Murray Superintendent Recognized For Service To Community
Congresswoman Mia Love awarded Murray School District Superintendent Steve Hirase for his contributions to the community. — Taylor Goff
U.S. Congresswoman Mia Love recently recognized Murray School District Superintendent Steve Hirase for his “outstanding and invaluable service to the community.”
At an awards ceremony at American Preparatory Academy in Draper, Hirase was the only superintendent to be recognized for his service. She honored students, teachers and Hirase in the fourth congressional district.
“I wasn’t aware there was such a recognition so I certainly was surprised and honored,” Hirase said.
Love chose to honor him because of his commitment to his students.
Hirase said he also often substitutes in the classrooms and he has been known to cook a Dutch oven breakfast for students.
“When schools are doing fundraisers or raffles, I’ll offer myself as a substitute for a half-day, which allows a teacher to have that time off,” he said. “I’m getting to know the students better and it keeps me in touch with what’s going on.”
While substituting, Hirase usually brings his pet reptiles — a red-tail boa, a python and a bearded dragon.
“Most of the kids like them and a few are nervous, but it’s an additional learning experience for them. We talk about reptiles so they get to learn things firsthand. But it’s also giving me a chance to be involved in the classroom,” he said.

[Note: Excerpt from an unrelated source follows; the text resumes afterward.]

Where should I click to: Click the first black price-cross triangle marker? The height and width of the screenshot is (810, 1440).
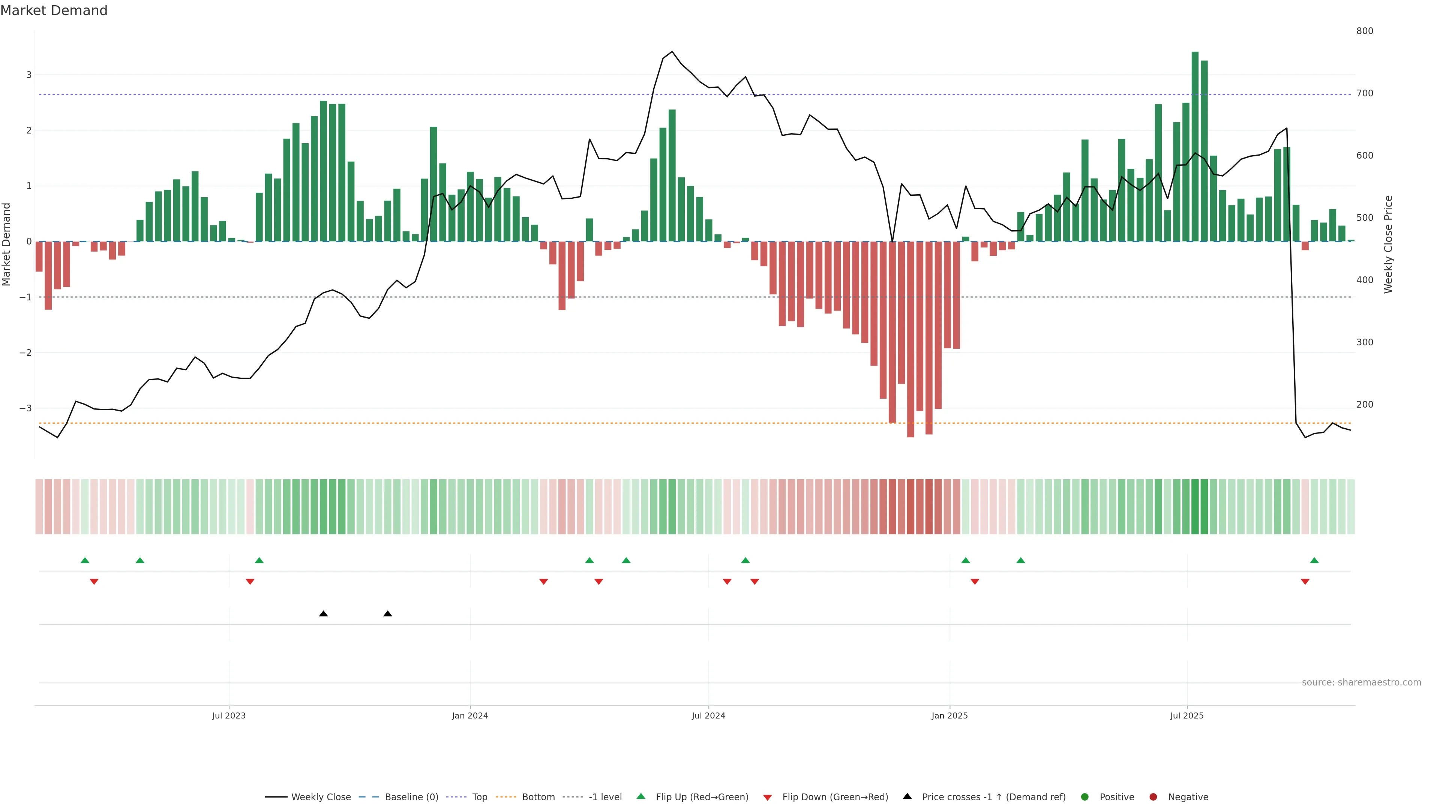tap(323, 614)
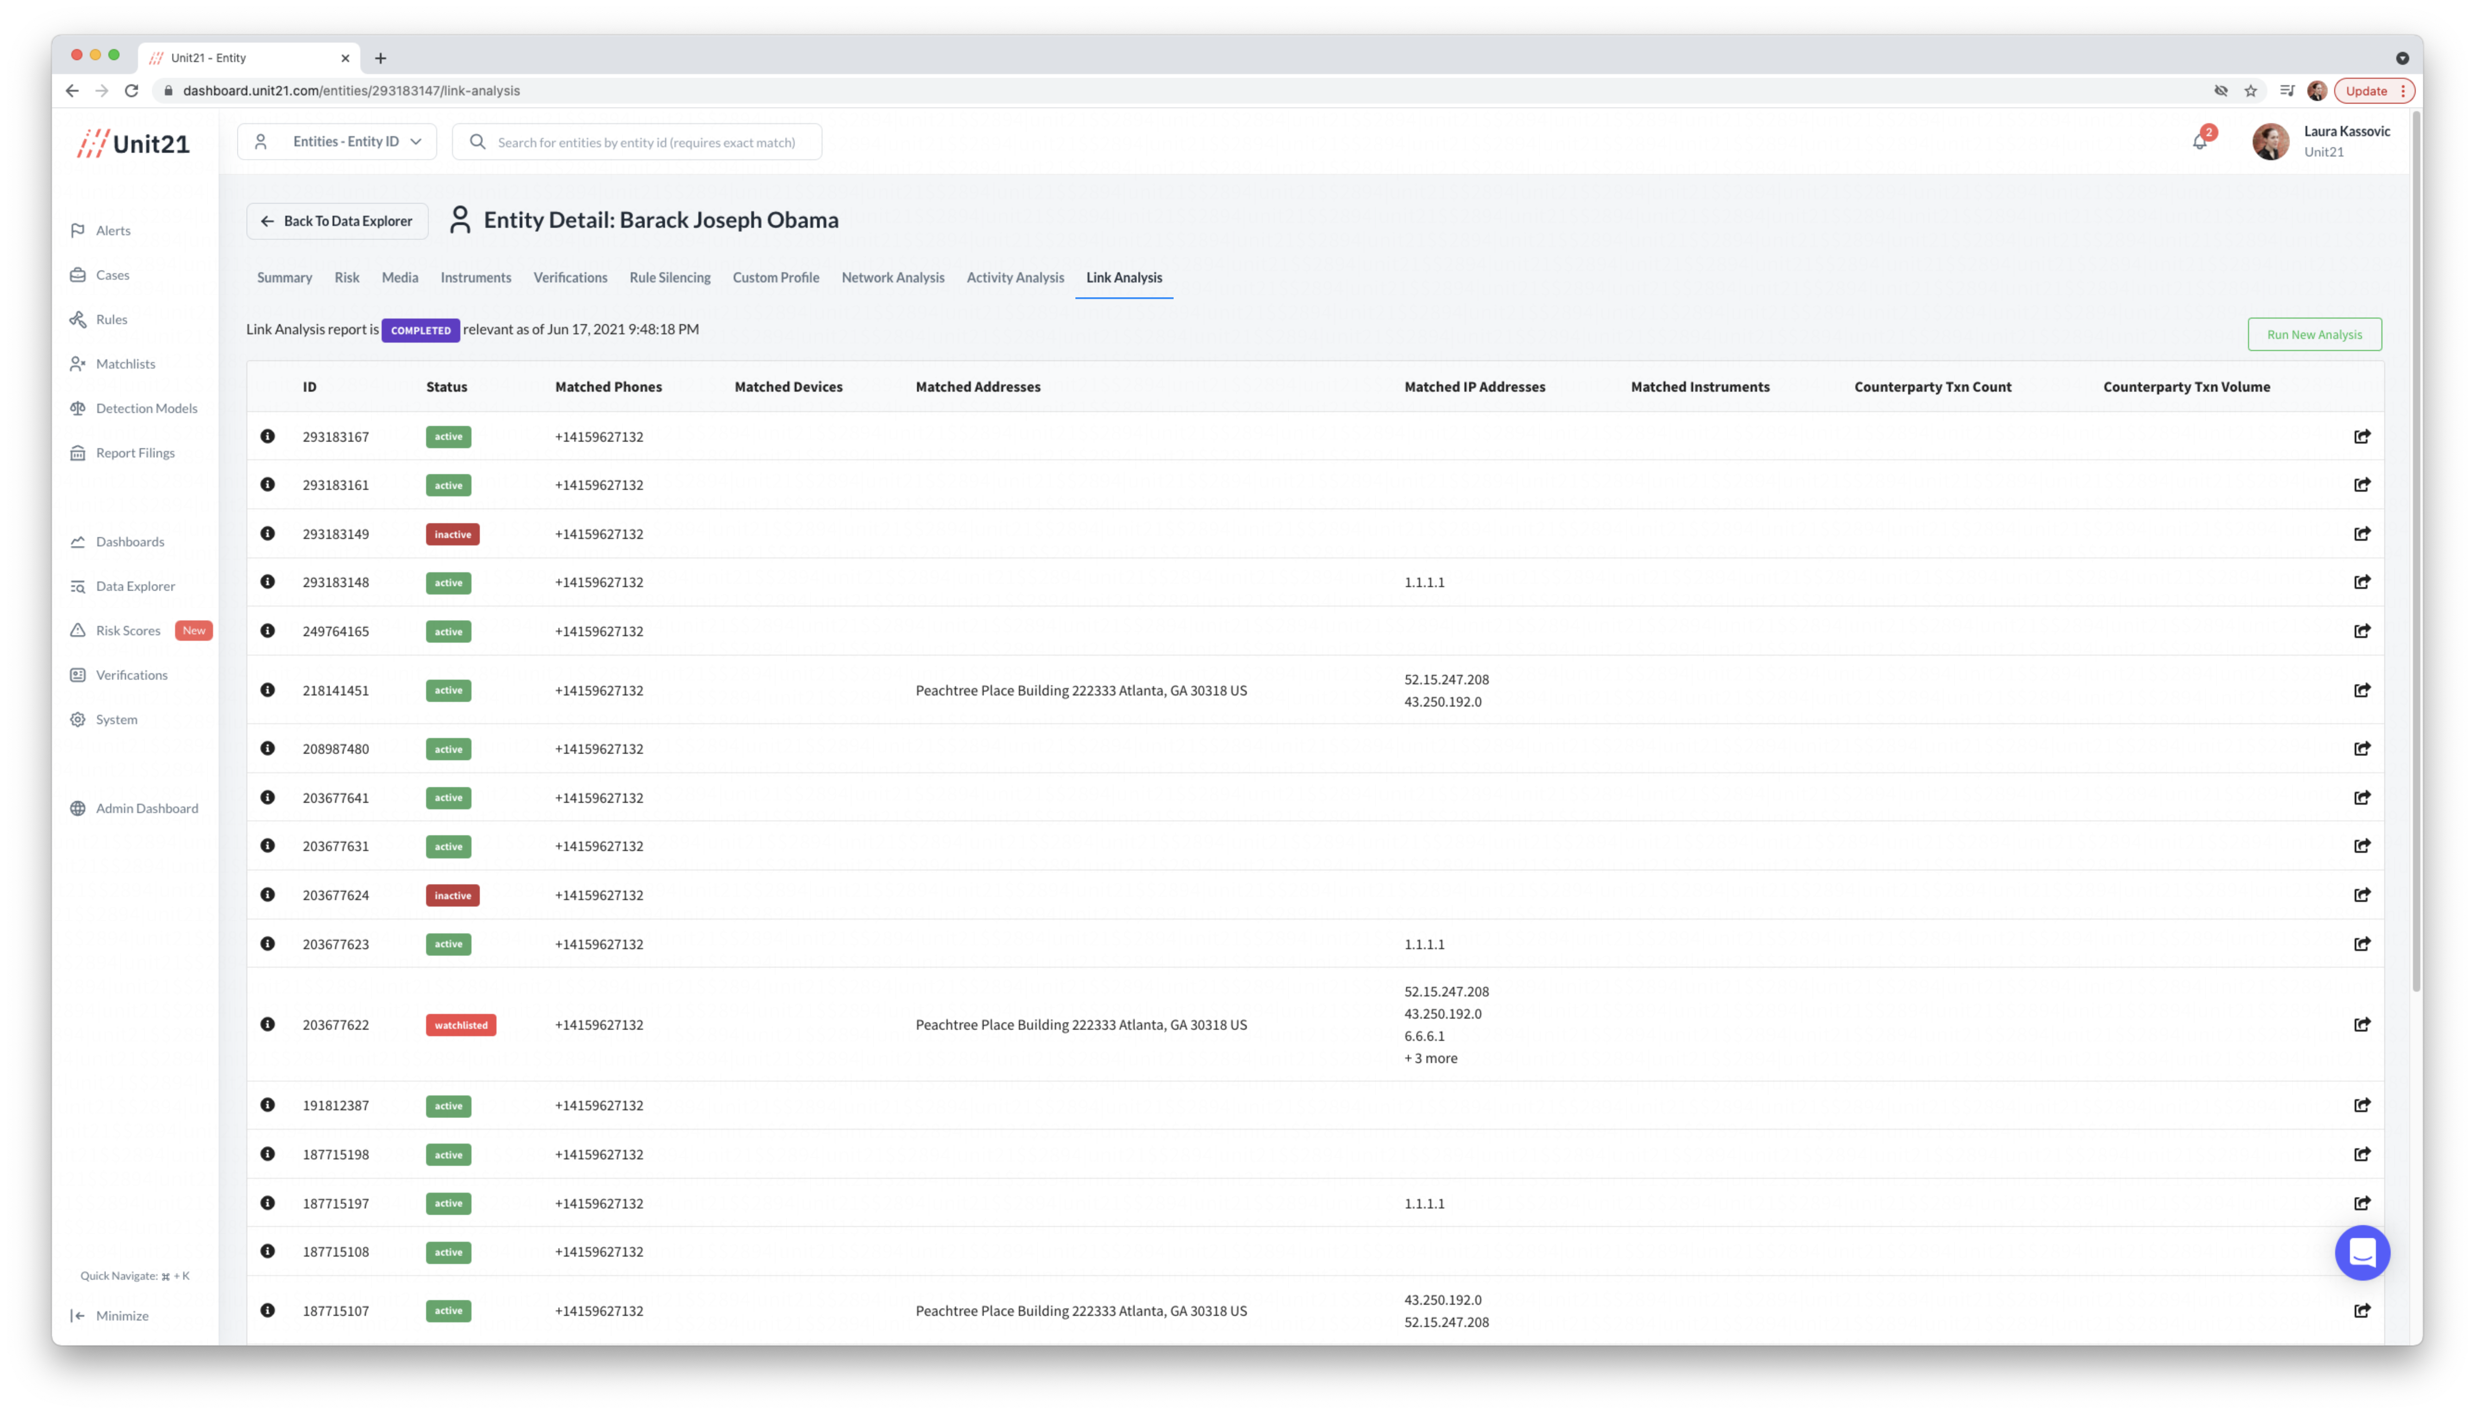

Love said it was his dedication to students that set an example.
“I have the highest regard for Dr. Hirase,” Love said. “His students and teachers respect him because of his hard work and devotion.”
Hirase’s service to the Utah Parent-Teacher Association was pointed out during the ceremony. He is the superintendent representative to the board for the past three years.
Hirase also is involved in several community groups and events ranging from his membership with the Murray Rotary Club to chairing the Intermountain Medical Center advisory committee. He’s been known to help at a Cub Scout pack meeting to being part of Murray’s Little League baseball ceremonies.
“I do the things I do to help with community organizations. Many of those are involved in the schools, which we appreciate, so I am involved in community events, activities and organizations — and most of my staff is involved as well,” he said.
In addition to Hirase’s recognition, several students who were appointed to military academies and participated in the Congressional Art Competition and Congressional App Challenge as well as two teachers in the congressional district were honored.
“These are all examples of people who go above and beyond what’s expected of them,” Love said. “I talk about exceptionalism all the time; people who care about their community, get involved, give of their talents, and serve our state and our nation. It’s truly an honor to stand with and honor the best of the best.”
Later in the month, Murray Board of Education also acknowledged Hirase’s involvement in the community.
“I don’t do things to be recognized or get awards. I just am involved in our community and helping where I can,” Hirase said.
Hirase became superintendent in 2011 after serving 13 years as assistant superintendent. He also was the director of at-risk programs and was the principal at Grant Elementary before his current position. Outside of the school district, he taught for seven years at Jordan Valley School, a school for students with severe disabilities.